Sozialer Wohnbau: Das Vermögen der (gar nicht so) kleinen Leute
- 18.04.2024
- Lesezeit ca. 4 min
Warum ist die Frage wichtig, wer wo wohnt?
Dass Haushalte, deren Mieten staatlich reguliert werden, günstiger leben als ohne Mietregulierung, ist eine Feststellung, die wohl keiner empirischen Analyse bedarf. Und natürlich soll es auch so sein, dass Menschen mit geringem Einkommen leistbar wohnen. Dass die Stadt Wien dafür einen eigenen Bestand zur Verfügung hat und dass ein lebhaftes gemeinnütziges Wohnungswesen existiert, ist hilfreich.
Doch dass bei dieser Art der Objektförderung viel danebenfließt, ist in der ökonomischen Fachliteratur schon lange bekannt. Der New Yorker Wohnungsmarkt – seit jeher Crashtest-Dummy für missglückte Wohnungspolitik – genießt seit Jahrzehnten die akademische Aufmerksamkeit. Olsen und Barton (1983) stellten fest, dass die Haushalte in regulierten New Yorker Wohnungen finanzielle Vorteile genossen, die einer Einkommenserhöhung von bis zu 25 Prozent entsprachen. Gyourko und Linneman (1989) kamen zu vergleichbaren Einkommenseffekten; Olsen (2003) fand ähnliche Ergebnisse für andere US-Großstädte. Als sozialpolitische Maßnahme wäre das natürlich nicht zu beklagen, doch ob am Ende die richtigen Haushalte in den günstigen Wohnungen leben, ist mehr als fraglich.
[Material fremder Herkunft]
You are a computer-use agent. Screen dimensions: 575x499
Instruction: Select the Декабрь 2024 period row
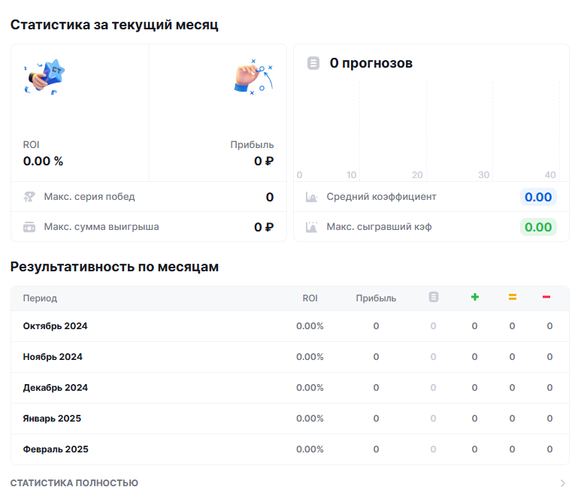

Oft bekommen Haushalte, die eigentlich begütert genug sind, dass sie ihrerseits Bedürftige mitfinanzieren sollten, einen Teil ihrer Miete von der Gesellschaft (oder per Gesetz von einem privaten Vermieter) geschenkt. Solche Fehlbelegungen als unerwünschte Nebenwirkung der Objektförderung wurden zum Beispiel von Glaeser und Luttmer (2003) beschrieben. Da die Preise infolge der staatlichen Eingriffe falsch sind und nicht mehr das Verhältnis von Angebot und Nachfrage widerspiegeln, wohnen die Haushalte am Ende auch in den „falschen“ Wohnungen. Van Ommeren und Van der Vlist (2016) gehen so weit zu sagen, dass die Zuteilung der Wohnungen an die Haushalte am Ende kaum besser als nach dem Zufallsprinzip erfolgt, wenn man Wartelisten statt Preise als Verteilungsmechanismus verwendet. Auch hierzulande ist das Problem geläufig. Wenn die Kinder aus dem Haus sind, bleiben Ältere oft in ihren viel zu großen Wohnungen, da eine kleinere Wohnung zu teuer wäre.[1] Man stelle sich vor, andere Märkte wären derart dysfunktional.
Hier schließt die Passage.